The People ex rel., etc. vs. Bachellor, 53 N. Y., 140.

Moreover, this fact that a railroad is in some sense a public highway, stops far short of what is necessary in order to lay the foundation for such legislation as is found in this Act; because this legislation undertakes to prescribe the prices which shall be paid, not for tolls for passing over the road, but for the service rendered by the corporation as common carriers in transporting, at its own expense and risk, persons and property from point to point on the road, as well as for receiving and delivering the persons and the property.

Now, here again there is an element of publicity in the character of the corporation and of its business. Being common carriers of persons and property, the law requires them to transact business for all applicants, at reasonable times, and at reasonable rates of compensation. But a railway corporation, when carrying on the business of common carriers, at its own expense and risk, and for its own profit, cannot be distinguished from any other common carriers. Its duties, its liabilities, and its rights are the same, whether they transact business over a road which they own, or which they hire, or which nature has made for them in the shape of a navigable river, or which the public has built at its own expense, and thrown open for common use; and unless it can be successfully maintained that the legislature may, by what is in truth a legislative decree, establish for the future, prices for personal service and expenditures and risks incurred in rendering the services, I am unable to see how this law can be brought within the field of legislation. Secondly. The thirteenth article of the Bill of Rights of the Constitution of Wisconsin is as follows:

"The property of no person shall be taken for public use without just compensation therefor."

It is settled law both in Wisconsin and elsewhere that this article requires the law which takes the property to provide for making the compensation.

It is settled also by the highest authority that to amount to a taking, within the meaning of this article of the Constitution, it is not necessary that the owner of the property should be deprived of its possession. If he is allowed to remain in possession, but forced under heavy penalties so to use his property as effectually to destroy or greatly impair its value, the case comes within this article of the Bill of Rights.

Pumpelly vs. Green Bay Co., 13 Wallace, 166.

Upon the facts which have been already stated, it is apparent that this railway corporation has, under this law, but one of two alternatives: the first being to continue to carry on its business for the prescribed rates of compensation, certainly without any profit, and probably at a considerable loss; or to abandon the use of its property and close up its road. I cannot entertain any reasonable doubt that such a law, accompanied and to be enforced by severe penalties, which render one or the other of these alternatives absolutely necessary, is an infraction of the article in the Bill of Rights.

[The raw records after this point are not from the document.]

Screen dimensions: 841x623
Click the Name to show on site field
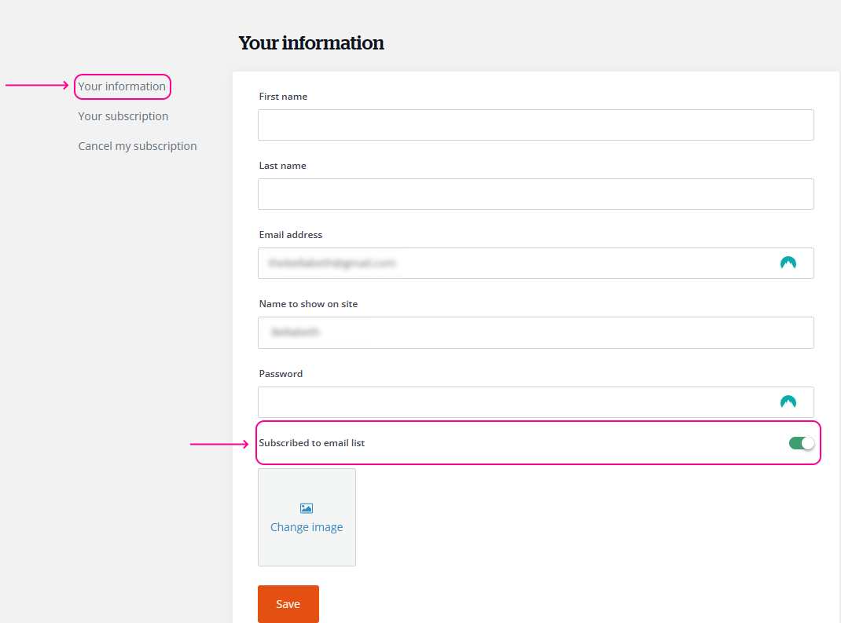pos(535,332)
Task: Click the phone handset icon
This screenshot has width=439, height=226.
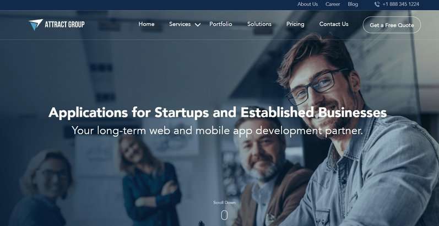Action: (377, 4)
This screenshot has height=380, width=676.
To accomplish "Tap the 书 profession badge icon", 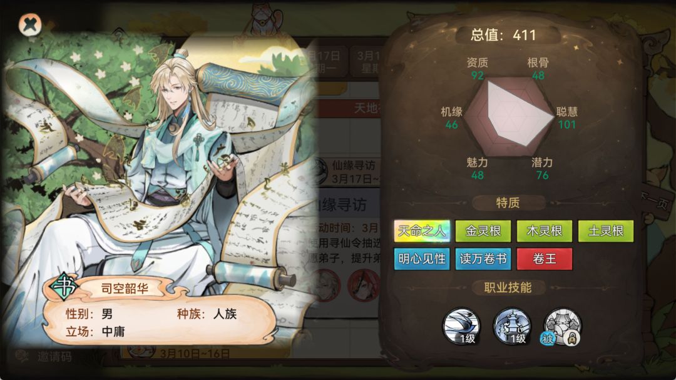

A law which, under heavy penalties, prohibits a person, whether natural or political, from using his property so as to derive any advantage whatever from it, and leaves him subject only to loss from its use, does as effectually take his property as if it had under the like penalties prohibited its owner from interfering with it.

Thirdly. But there is another objection to this law, which, to my mind, is of itself decisive. Under the power to alter, amend, or repeal a charter, a legislature may change, or in some instances, perhaps, destroy, contracts into which the State has entered by the granting of charters. But this must be limited to the modification or destruction of the contracts of the State. It has never been extended, and, consistently with the Constitution of the United States, it cannot be extended, to contracts made by the corporations under authority of law with bona fide creditors, who have lent their money to construct and equip the railroad and taken security by mortgage thereon. Any law of a State which takes away property relied on by creditors when they loaned their money, or the security on which they gave credit, or which seriously impairs the remedy which such creditors have had, impairs the obligations of their contracts. This has been repeatedly decided by the Supreme Court of the United States, in a series of cases.

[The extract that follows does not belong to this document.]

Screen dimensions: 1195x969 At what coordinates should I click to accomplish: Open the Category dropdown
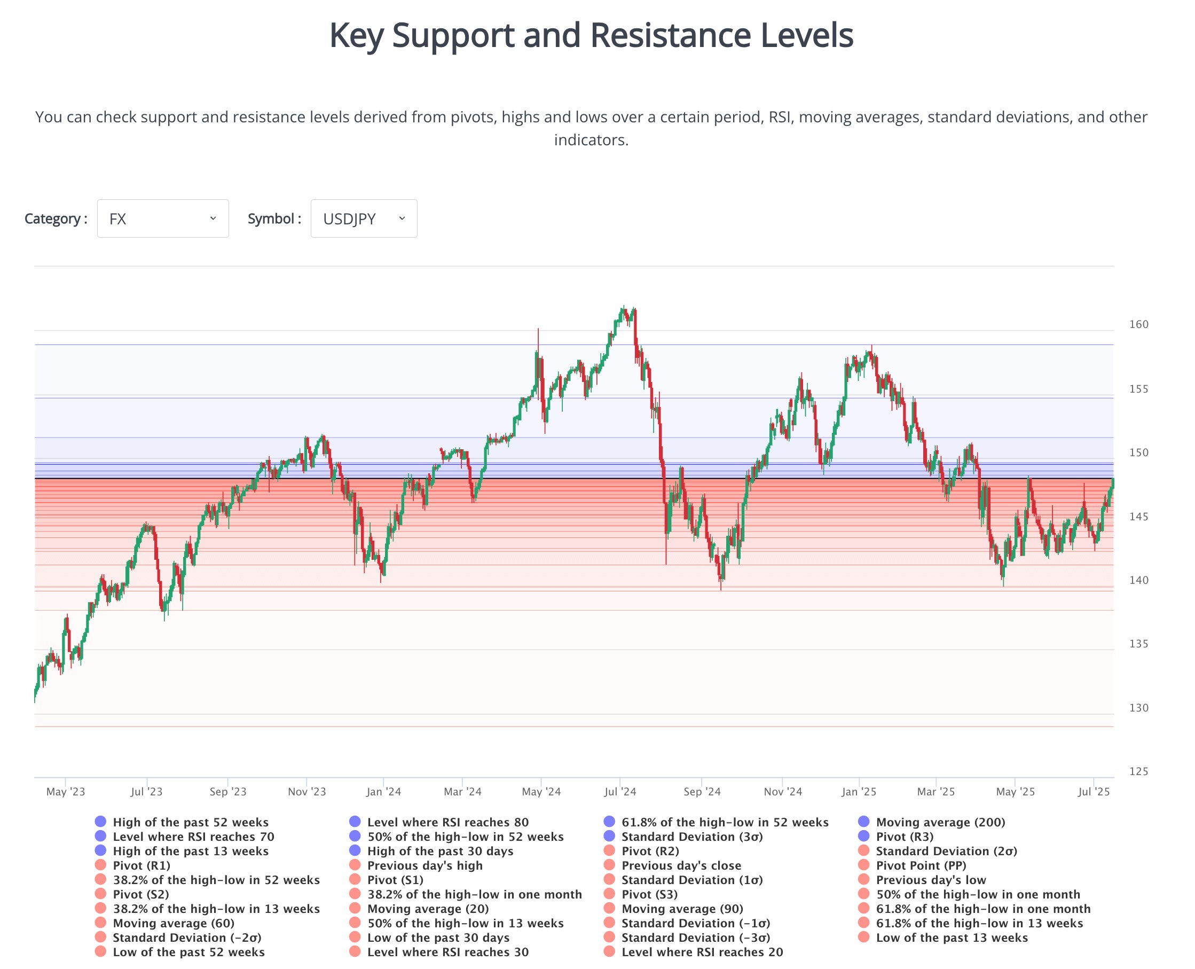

Bronson vs. Kinzie, 1 How., 311.
McCracken vs. Hayward, 2 How., 608.
Hawthorne vs. Calef, 2 Wallace, 10.

Tomlinson vs. Jessup, 15 Wallace, 454.

This railroad mortgaged all its property under an authority conferred upon it by law so to do, to secure the payment of its bonds, and a law of the State, enforced by sufficient penalties, which compels the railroad corporations so to employ the property thus mortgaged to the bond-holders that it becomes useless, not merely to the corporation itself, but also to the bond-holders, deprives them of security which lawfully belongs to them, and impairs the obligations of their contracts. When they took these mortgages they had a right to presume, and unquestionably did presume, that the property mortgaged would be employed by the railway corporation for reasonable rates of compensation in transacting their business.

This just and reasonable expectation cannot, in my opinion, be disappointed, and the rights acquired by the mortgagees disregarded, through an Act of the legislature in effect commanding the road to transact its business on such terms that the bond-holders cannot possibly receive any part either of the interest or principal of their bonds.

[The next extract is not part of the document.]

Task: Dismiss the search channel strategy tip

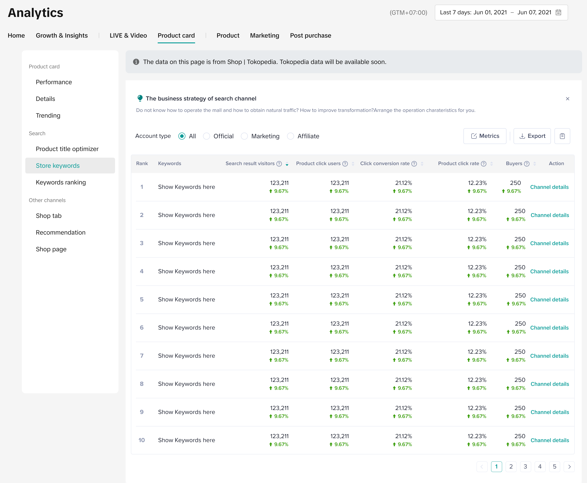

And I wish to say in this connection, though it also has relations to some other positions in this opinion, that this power to prescribe prices of commodities and service for the future, does not exist at all, or it is unlimited, and if the fact above stated, that business transacted by the railway corporation, at the rates prescribed by this Act, would certainly no more than pay the expenses of transacting the business, should be controverted or denied, such denial would not be sufficient to support this law: because, as already stated, if the rates prescribed would leave some profit to the railroad, it is in the power of the legislature still further to reduce those rates, and compel the railway corporation to conduct its business at a loss; and indeed,

this very law, by its thirteenth section, undertakes to authorize the railroad commissioners who are to be appointed under it, to use their discretion to reduce the rates mentioned in the Act, and makes that act of discretion final and conclusive.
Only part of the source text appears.